Camuflaje, de Jonathan Perel, se interroga también acerca de un espacio, sólo que más restringido: no una ciudad, sino un mundo siniestro dentro de una gran ciudad. Un espacio argentino, Campo de Mayo, que pareciera resistirse a cualquier tipo de movimiento, grande o pequeño. Perel filma desde hace rato lugares cargados de oscuridad, escenarios, a veces, de la última dictadura cívico-eclesiastico-militar en Argentina, pero nunca lo había hecho de este modo. Hasta el momento sus películas pretendían, de manera precisa, desnaturalizar los espacios desde una búsqueda estructural, transformarlos en espacios mentales para que la observación geométrica develara los mecanismos de un proyecto político.
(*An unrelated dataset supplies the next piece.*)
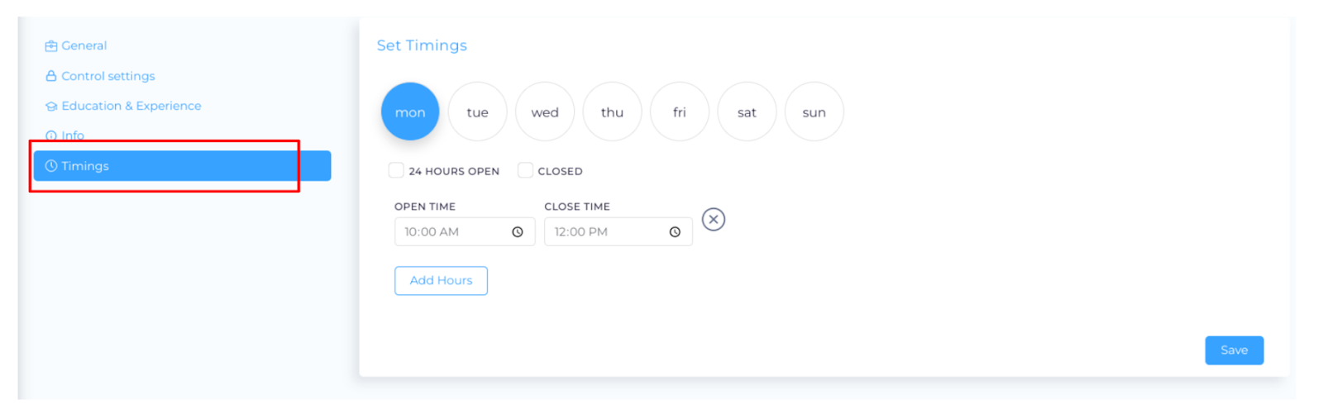This screenshot has width=1323, height=409.
Task: Click the Open Time 10:00 AM field
Action: click(x=465, y=232)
En Camuflaje, en cambio, involucra entrevistas a cámara, caminatas por el lugar, planos que se inscriben decididamente en un nivel simbólico y un personaje excluyente: el escritor Félix Bruzzone, cuya madre fue secuestrada, desaparecida y asesinada en Campo de Mayo. Bruzzone describe, a través de una voz en off, el vínculo que tiene con ese lugar, ubicado cerca de donde vive actualmente y a donde suele acercarse para correr. Aún con sus enormes diferencias (porque lo que en una es desborde, en la otra es mesura) tanto Camuflaje como El gran movimiento son películas que elaboran los espacios, y todo lo que ellos implican, a través del cuerpo.